Inside the Hard Drive is inside a black rectangular plastic case with a fan at the end. The case is easily removed if you have a T-8 screwdriver, remove the 4 T-8 screws and the case and drive lifts up and off. 4 Phillips head screws hold the drive inside the case, and 2 more Phillips head screws hold a spring on the side to hold the drive off the floor of the unit. Removing all those screws its trivial to remove that data cable and the power cable, and put in a new drive. I chose a GREEN POWER Western Digital 1 TB AV-GP SATA 3GB/s Intellipower 64 MB Cache AV Hard Drive WD10EURS about $63 + shipping at Amazon. I've read anecdotal stories of larger capacity drives slowing down the unit too much as it fills up with recordings.

I returned a piece of foam rubber that was on top of the drive in the case. The new drive was screwed in, and then the bracket was screwed into the chassis with its T-8 screws.

The Top just popped back onto the case, and upon powering up, the Unit found the new drive, formatted it, and my system is good as new, with now more than double the recording capacity. The new drive is running at about the same 120 degres F that the old 500 Gig ran it, but quieter. No Service call required, no replacement by a pot luck receiver, no buying a new unit for $200 and no new 2 year commitment.


----------



## RobertE (Jun 10, 2006)

But you now have the potential to be charged full retail price for the receiver in the event it gets considered "damaged".


----------



## P Smith (Jul 25, 2002)

Why you not install 2 TB ? 
If it 1 TB or 1.5 or 2 TB it could slow down at certain %% regardless of the size.
So, you're the owner of the HR24 ?


----------



## NR4P (Jan 16, 2007)

Granted, you now have a 1TB drive. Alternatively you could have added a 1TB or larger ext drive.
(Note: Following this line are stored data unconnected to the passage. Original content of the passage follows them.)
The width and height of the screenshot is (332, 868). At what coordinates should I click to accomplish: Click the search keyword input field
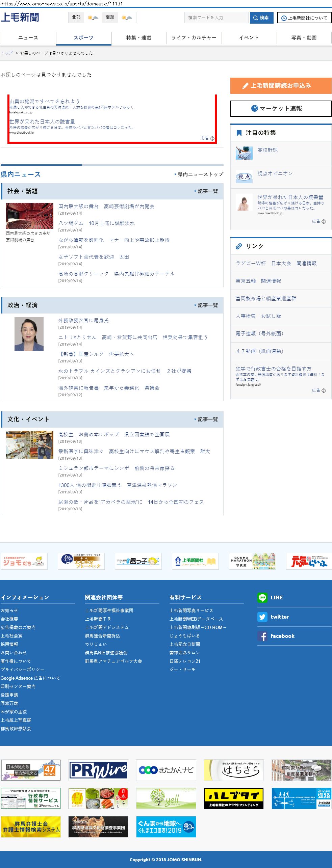click(x=216, y=18)
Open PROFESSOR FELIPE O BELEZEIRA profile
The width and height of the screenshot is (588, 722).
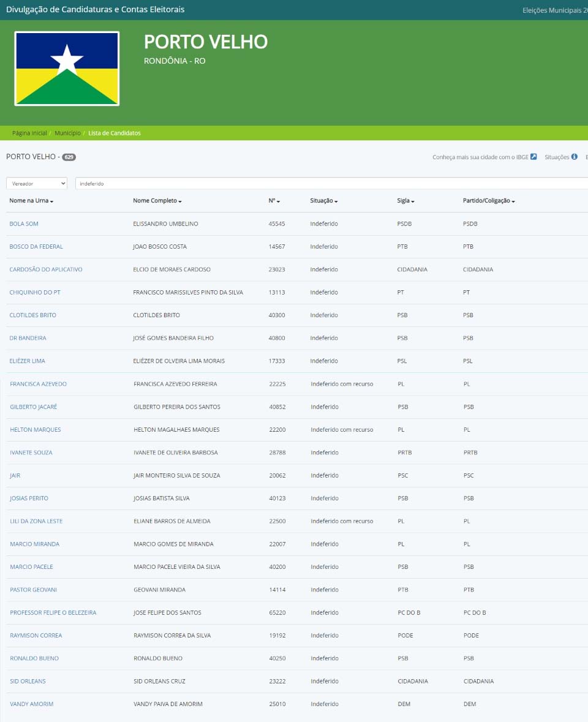[x=53, y=612]
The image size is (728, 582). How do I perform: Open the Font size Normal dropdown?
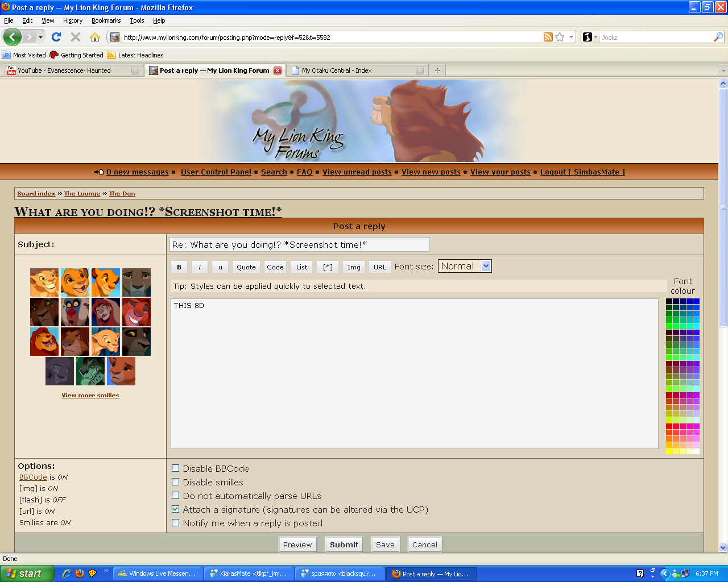pyautogui.click(x=465, y=266)
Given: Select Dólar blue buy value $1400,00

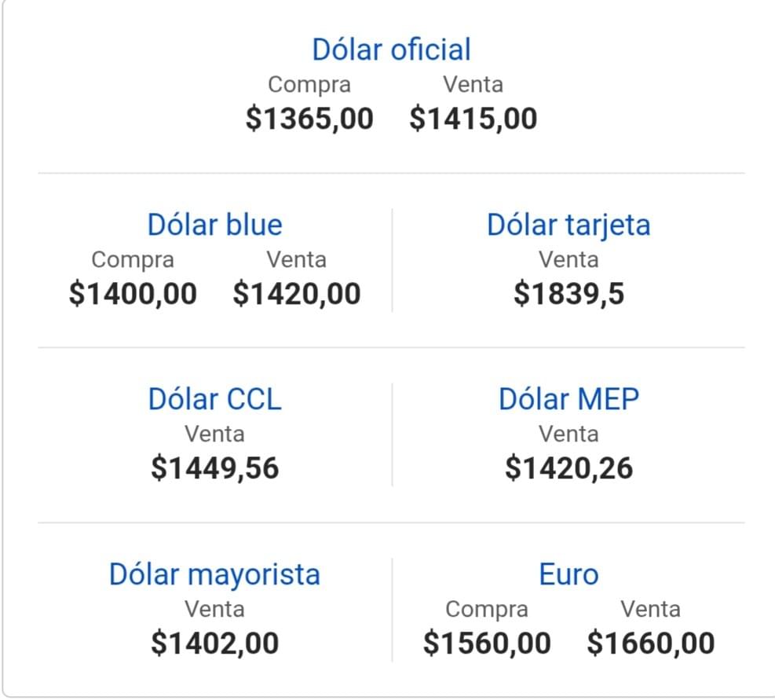Looking at the screenshot, I should 133,294.
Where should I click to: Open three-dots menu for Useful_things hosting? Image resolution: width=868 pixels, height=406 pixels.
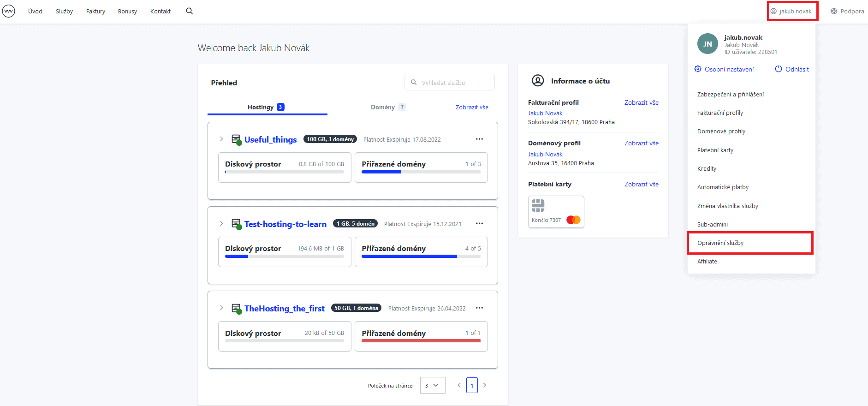coord(479,139)
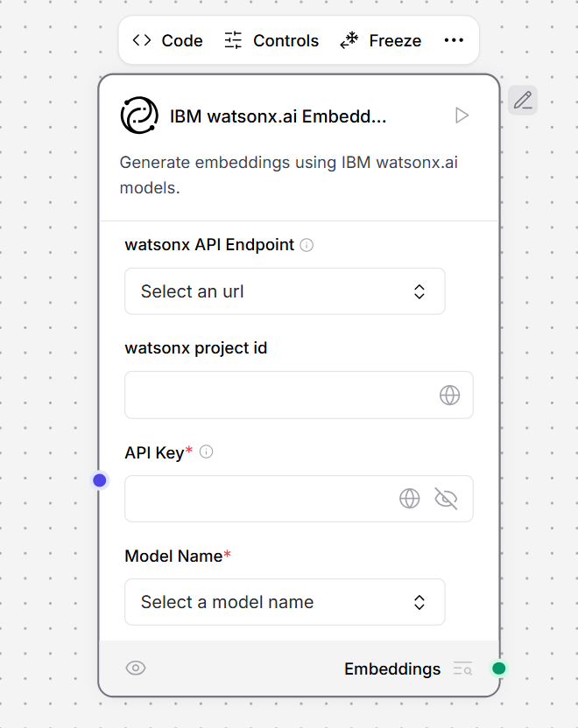Open the component editor pencil icon

point(523,100)
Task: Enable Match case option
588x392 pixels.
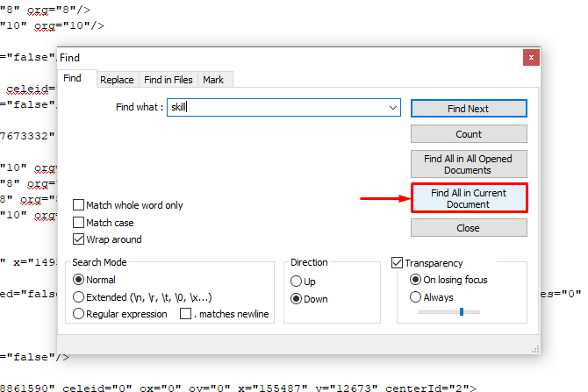Action: [79, 223]
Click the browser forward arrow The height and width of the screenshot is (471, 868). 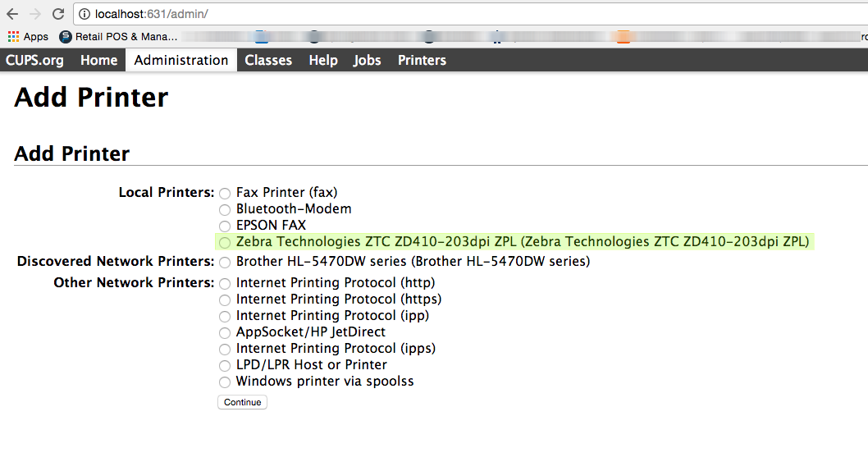pyautogui.click(x=35, y=14)
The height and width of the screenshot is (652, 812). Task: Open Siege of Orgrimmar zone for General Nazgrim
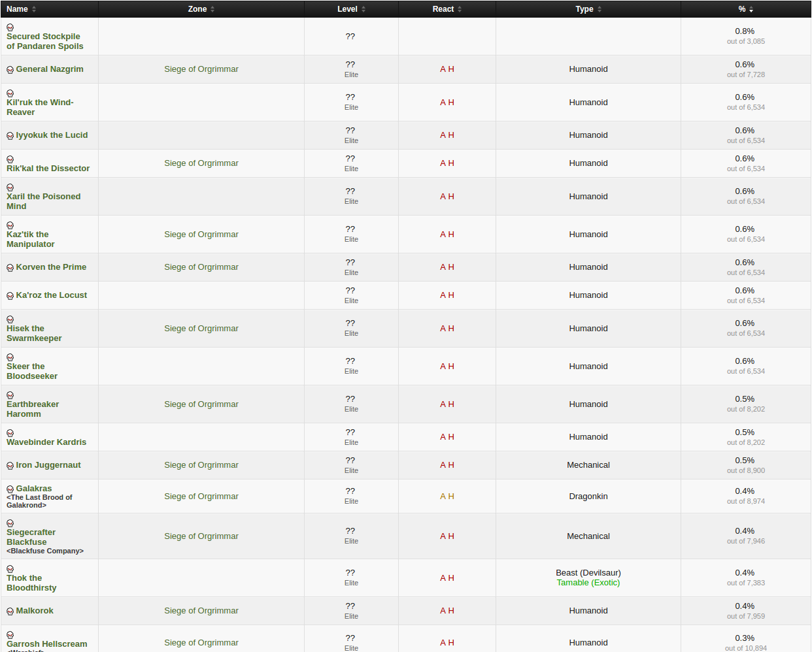(201, 69)
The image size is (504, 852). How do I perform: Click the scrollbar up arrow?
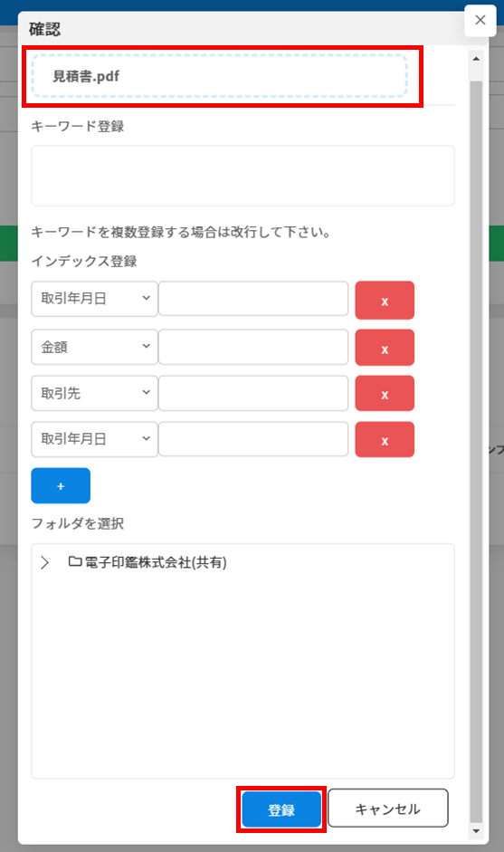coord(476,59)
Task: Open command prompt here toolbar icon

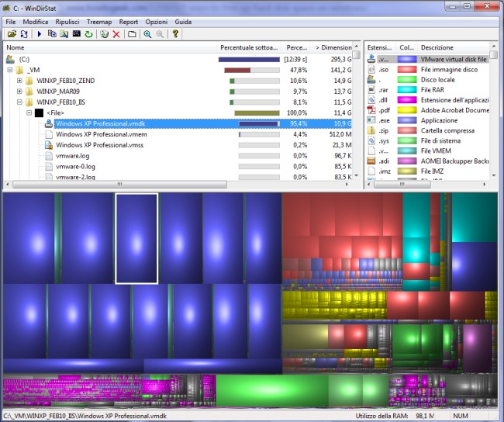Action: (x=76, y=34)
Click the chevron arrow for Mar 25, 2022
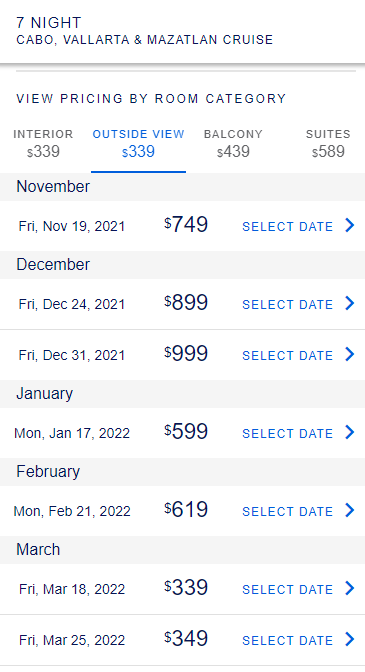The image size is (365, 672). click(x=350, y=639)
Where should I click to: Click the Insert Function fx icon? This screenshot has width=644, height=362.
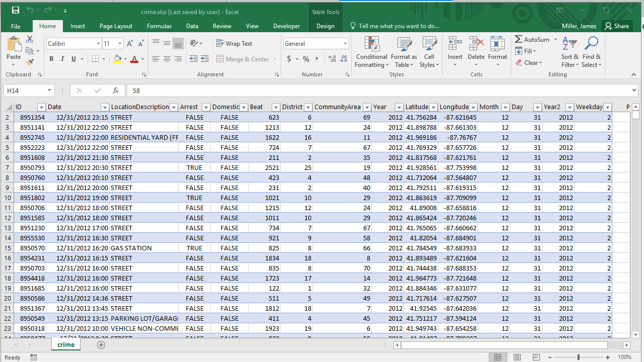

Like Robert E says, it reads like its a leased receiver. So someday when its returned don't know what Directv will have to say about the internal drive change. Not for me to judge or decide. 

FWIW, Directv does have a HR24 for HR24 exchange program. My 500 had similar issues (reading alot of 500 hard drive issues on dbstalk), and an HR24-200 showed up in its place, no charge, no commitment. Granted a refurb but in excellent condition and not a problem whatsover.


----------



## Rich (Feb 22, 2007)

ron.clifford said:


> My year old HR24 was acting wierdly, locking up, turning it self on in the middle of the night etc. Booting up and using the SELECT key got me into menu for checking the system and Hard Drive, which indicated that the Hard Drive was bad. Instructions elsewhere here tell of putting a new Hard Drive in an HR24-100.
> 
> HR24-500 is a little different. No screws on bottom, but the same two clips at back that need to be shimmed by 1/2 strip of plastic, like from a credit card. Then a small screw driver to lift the cover at one corner, and then the other opposite front corner, and then keep lifting till it all pops off.
> 
> ...


The bold statement above is wrong. Any large HDD you put internally or externally on any HR will bog the HR down when it reaches a certain amount of content stored. This varies from HR to HR, but it usually happens with 30% to 20% Available on the meter on the Playlist. *P Smith* is correct when he says you should have put in a 2TB drive and kept it a bit over half full. There is nothing "anecdotal" about this, I've done it enough times to say that it's true. I would call this "empirical data" rather than "anecdotal".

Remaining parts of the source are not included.